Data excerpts
········

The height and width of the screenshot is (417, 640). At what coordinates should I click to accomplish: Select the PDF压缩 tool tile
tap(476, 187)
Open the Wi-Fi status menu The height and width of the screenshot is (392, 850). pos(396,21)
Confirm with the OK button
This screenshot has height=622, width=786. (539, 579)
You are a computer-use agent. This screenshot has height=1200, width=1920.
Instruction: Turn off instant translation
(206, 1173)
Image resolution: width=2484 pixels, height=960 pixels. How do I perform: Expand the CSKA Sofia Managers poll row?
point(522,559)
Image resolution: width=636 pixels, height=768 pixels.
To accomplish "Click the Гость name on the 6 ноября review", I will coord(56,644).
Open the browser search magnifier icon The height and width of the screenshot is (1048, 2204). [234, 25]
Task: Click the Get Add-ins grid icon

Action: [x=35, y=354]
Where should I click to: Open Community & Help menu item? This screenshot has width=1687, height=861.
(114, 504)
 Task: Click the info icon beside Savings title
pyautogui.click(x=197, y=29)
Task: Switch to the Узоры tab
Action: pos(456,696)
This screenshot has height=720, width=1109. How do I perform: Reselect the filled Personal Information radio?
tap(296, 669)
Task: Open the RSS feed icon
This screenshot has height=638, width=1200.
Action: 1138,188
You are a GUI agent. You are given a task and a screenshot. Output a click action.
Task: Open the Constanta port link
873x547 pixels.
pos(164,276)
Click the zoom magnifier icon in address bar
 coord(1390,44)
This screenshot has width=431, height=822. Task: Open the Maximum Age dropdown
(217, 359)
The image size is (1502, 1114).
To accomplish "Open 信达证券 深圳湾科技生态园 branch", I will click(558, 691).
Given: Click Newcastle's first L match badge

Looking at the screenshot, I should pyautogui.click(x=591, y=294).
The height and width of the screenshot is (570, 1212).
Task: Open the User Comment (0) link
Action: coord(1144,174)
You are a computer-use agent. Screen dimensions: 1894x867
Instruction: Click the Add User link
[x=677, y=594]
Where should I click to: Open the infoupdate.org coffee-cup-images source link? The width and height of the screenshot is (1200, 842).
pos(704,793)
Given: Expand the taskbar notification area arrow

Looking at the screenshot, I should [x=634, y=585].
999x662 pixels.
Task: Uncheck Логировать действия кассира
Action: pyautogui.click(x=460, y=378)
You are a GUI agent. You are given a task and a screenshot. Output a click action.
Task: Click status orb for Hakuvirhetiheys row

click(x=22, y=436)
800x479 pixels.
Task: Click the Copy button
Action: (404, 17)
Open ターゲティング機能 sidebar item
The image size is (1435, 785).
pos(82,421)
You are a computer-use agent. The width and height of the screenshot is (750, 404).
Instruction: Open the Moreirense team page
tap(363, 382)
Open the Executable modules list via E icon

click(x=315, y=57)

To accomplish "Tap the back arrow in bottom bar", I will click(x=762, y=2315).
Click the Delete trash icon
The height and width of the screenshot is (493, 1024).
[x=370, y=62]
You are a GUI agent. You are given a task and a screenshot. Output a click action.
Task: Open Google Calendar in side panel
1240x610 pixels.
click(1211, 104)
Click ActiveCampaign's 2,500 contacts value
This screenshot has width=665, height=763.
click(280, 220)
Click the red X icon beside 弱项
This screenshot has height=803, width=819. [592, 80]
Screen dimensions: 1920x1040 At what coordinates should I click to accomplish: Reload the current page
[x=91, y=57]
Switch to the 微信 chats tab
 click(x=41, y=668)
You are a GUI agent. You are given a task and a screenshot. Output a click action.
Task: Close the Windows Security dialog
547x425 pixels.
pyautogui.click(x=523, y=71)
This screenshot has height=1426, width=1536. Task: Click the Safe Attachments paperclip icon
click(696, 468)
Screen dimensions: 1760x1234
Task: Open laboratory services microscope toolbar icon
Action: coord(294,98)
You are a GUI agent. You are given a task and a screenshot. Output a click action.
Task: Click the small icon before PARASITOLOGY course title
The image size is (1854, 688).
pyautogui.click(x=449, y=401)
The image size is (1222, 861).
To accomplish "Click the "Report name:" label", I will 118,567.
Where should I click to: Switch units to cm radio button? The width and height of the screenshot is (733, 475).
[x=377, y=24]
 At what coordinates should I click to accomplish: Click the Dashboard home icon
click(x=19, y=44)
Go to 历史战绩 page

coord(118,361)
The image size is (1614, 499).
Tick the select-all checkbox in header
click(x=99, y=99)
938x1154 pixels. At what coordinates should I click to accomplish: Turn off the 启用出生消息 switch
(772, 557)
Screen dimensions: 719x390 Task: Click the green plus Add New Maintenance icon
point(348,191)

········

The problem — Those lines above that contain the string "computer" should be returned.

Task result —
You are a computer-use agent. This screenshot has height=1200, width=1920.
You are a computer-use agent. Screen dimensions: 1894x867
You are a computer-use agent. The width and height of the screenshot is (750, 404).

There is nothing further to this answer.